» **Supplied passage**

1. Take a staff inventory: divide it into three groups. First, what people have to be in the office; second, who can work at home and third, those who have to be in the office and can work at home.
For the first group: tell them why they need to be in the office. Make sure to increase cleanliness and disinfect all shared surfaces such as: elevator buttons, electronic devices, coffeemakers, light switches, any handles or doors. Ask them to wash their hands regularly and avoid physical contact.
For the second group: send them home but first tell them that their work time should be respected as much as possible. That is to say; if they work from 9 a.m. at 6 p.m. and they have lunch from 1 to 2 p.m., it will be the same as they should do at home. But be flexible because they may have children to take care.
For the third group: depending on their duties if they need to be in the office; for example, once a week because it’s really necessary, try to rotate them. In this way, fewer people in the office will be better at preventing illness.
For any employee who becomes ill, it should be informed immediately to assist the person with the medical process and cover that person’s work. Coordination is key to keeping employees safe and the business running.
2. Monitor the employees’ situation: each area or department Head must monitor everyday how the employees are, no matter where they are and must report daily to the CEO. This is not just for coronavirus; remember that other problems may arise such as: frustration, tension, worries, loneliness, fear. If possible, organize a conference call or use some other tool where people can see each other (for example Skype), at least once a week. Not just to stay up-to-date on what's happening at work, but for employees to share what they're living. Those little sessions can help everyone a lot.

» **Data shown**
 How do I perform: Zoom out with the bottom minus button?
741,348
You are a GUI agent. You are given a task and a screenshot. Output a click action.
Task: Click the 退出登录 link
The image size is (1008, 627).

» **Exercise description**
Write what comes next in the passage on organizing staff during the coronavirus outbreak, picking up after its final sentence.

» **Response**
Keep in mind: it's easy to lose balance when changing a dynamic; for example working at home when it was not done. Maintaining contact can avoid feeling isolated or any other negative feelings.
3. Analyze the things the company needs to be able to operate. This covers any third party that works for the company (suppliers, consultants, distributors, etc.) to cleaners, soap, stationery, etc. Talk to third parties about what they plan to do so that you can also know what to expect from them and how this may or may not affect the company's supply chain, and therefore the products or services the company offers.
4. Train employees with reliable sources and keep them regularly updated on what is happening in your country and what the company is doing. Check what the health authorities are saying. Informed people can prevent other crises like panic; don't let uncertainty create insecurity. And train them in cybersecurity to prevent data breaches and phishing, especially now that criminals are taking advantage of this pandemic and people's fear to scam.
5. Cancel any trip, conference, meeting, event that is not necessary. The goal is to limit employees’ exposure to more people to minimize contagion.
6. Pause any contract or business plan that may be affected. There is still no specific date on when the pandemic will be minimized. Therefore, anything that is not critical must be thought twice about being hired or carried out.
7. Make a daily backup of company data: this includes emails, figures, and documents. Since many of the employees will work at home, it is important to support their work. Whether it's done manually or automatically, make sure everything is fine. Are they working using a company laptop or their own? Their mobile? Are they sending an Excel document or accessing the company system remotely? What control measures does the company have to mitigate any risk of information security?
The main goal of the contingency plan is to make the transition from what was physically carried out in the office and is now done remotely in the best possible way. And of course, that the company's operations continue. Giving security and support to employees will also help that productivity doesn’t decrease and the company stays alive in the face of this coronavirus pandemic.